PC sales are cyclical. As with most tech devices, we’ll see another surge back to them in the future. This is the inherent nature of investing in chip stocks in any market environment. A closer look also shows that AMD’s other segments continue to grow. These include data centers, gaming, and the embedded industry that AMD now has exposure to through its acquisition of Xilinx. Margins are lower than expected but still nearly 50% higher on a year over year basis. Shares are trading at a 52-week low, and if they continue to fall I will strongly consider starting a position in the company.
Nio (NYSE:NIO)
Another growth stock that is near its 52-week low price, Nio had an awful week. Electric vehicle stocks were hammered as investors anticipate further hawkish rate hikes. These rate hikes eat into the revenues of growth companies like Nio, even if they operate out of China. So is Nio a lost cause? Not exactly!
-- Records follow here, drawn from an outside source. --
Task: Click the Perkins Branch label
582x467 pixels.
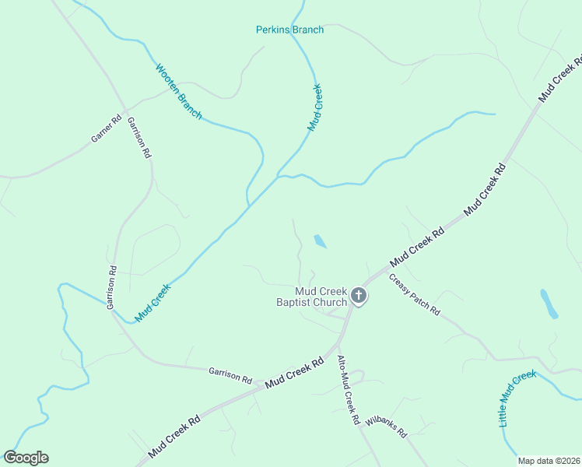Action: tap(289, 30)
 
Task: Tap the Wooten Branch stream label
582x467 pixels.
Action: tap(179, 91)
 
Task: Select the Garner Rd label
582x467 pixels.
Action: tap(107, 128)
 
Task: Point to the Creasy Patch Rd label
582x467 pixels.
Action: tap(415, 295)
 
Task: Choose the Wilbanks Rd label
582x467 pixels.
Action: tap(387, 426)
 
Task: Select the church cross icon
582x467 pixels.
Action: tap(358, 295)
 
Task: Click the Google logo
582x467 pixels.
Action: tap(26, 458)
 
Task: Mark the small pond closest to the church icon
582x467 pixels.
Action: tap(320, 241)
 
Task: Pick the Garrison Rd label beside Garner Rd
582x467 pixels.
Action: tap(138, 138)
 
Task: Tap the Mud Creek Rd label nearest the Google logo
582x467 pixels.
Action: tap(174, 430)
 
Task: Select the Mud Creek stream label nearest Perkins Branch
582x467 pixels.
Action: tap(315, 107)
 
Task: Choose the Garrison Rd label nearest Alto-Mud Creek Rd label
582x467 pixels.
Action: tap(230, 375)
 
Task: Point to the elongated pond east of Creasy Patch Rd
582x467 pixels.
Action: tap(549, 304)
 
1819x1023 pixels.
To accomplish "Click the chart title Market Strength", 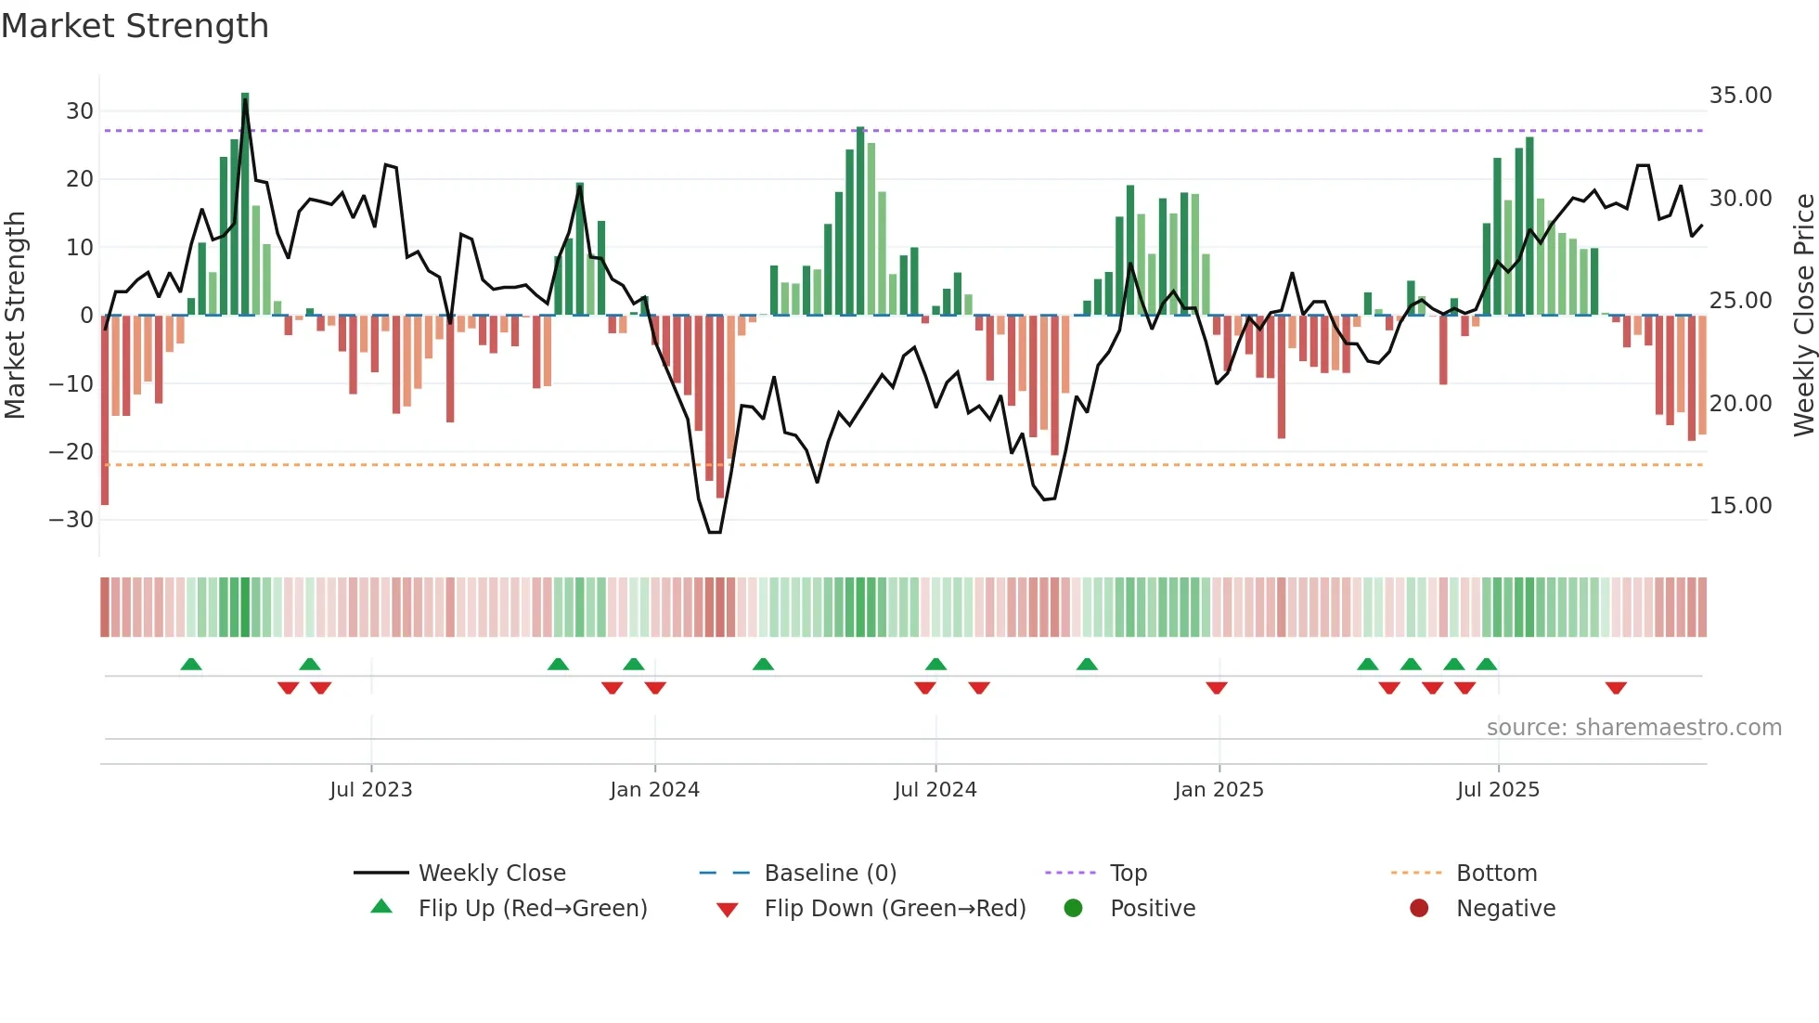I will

Nio shined in the third quarter, outselling its rivals like Li Auto (NASDAQ:LI) and XPeng (NYSE:XPEV). In fact, Nio saw deliveries rise while industry leader Tesla (NASDAQ:TSLA) missed analyst expectations. This could be the start of a demand shift in China back to domestically made EVs. Nio officially launched in Germany and the Netherlands on Friday and is offering its ET7, ET5, and EL7 vehicles for Europeans to rent. Drivers can rent vehicles for as little as one month at a time, as Nio implements a unique strategy for the continent. With the new Model 3 rival the ET5 sedan now being delivered to China and Europe, I anticipate a strong surge in sales growth heading into 2023.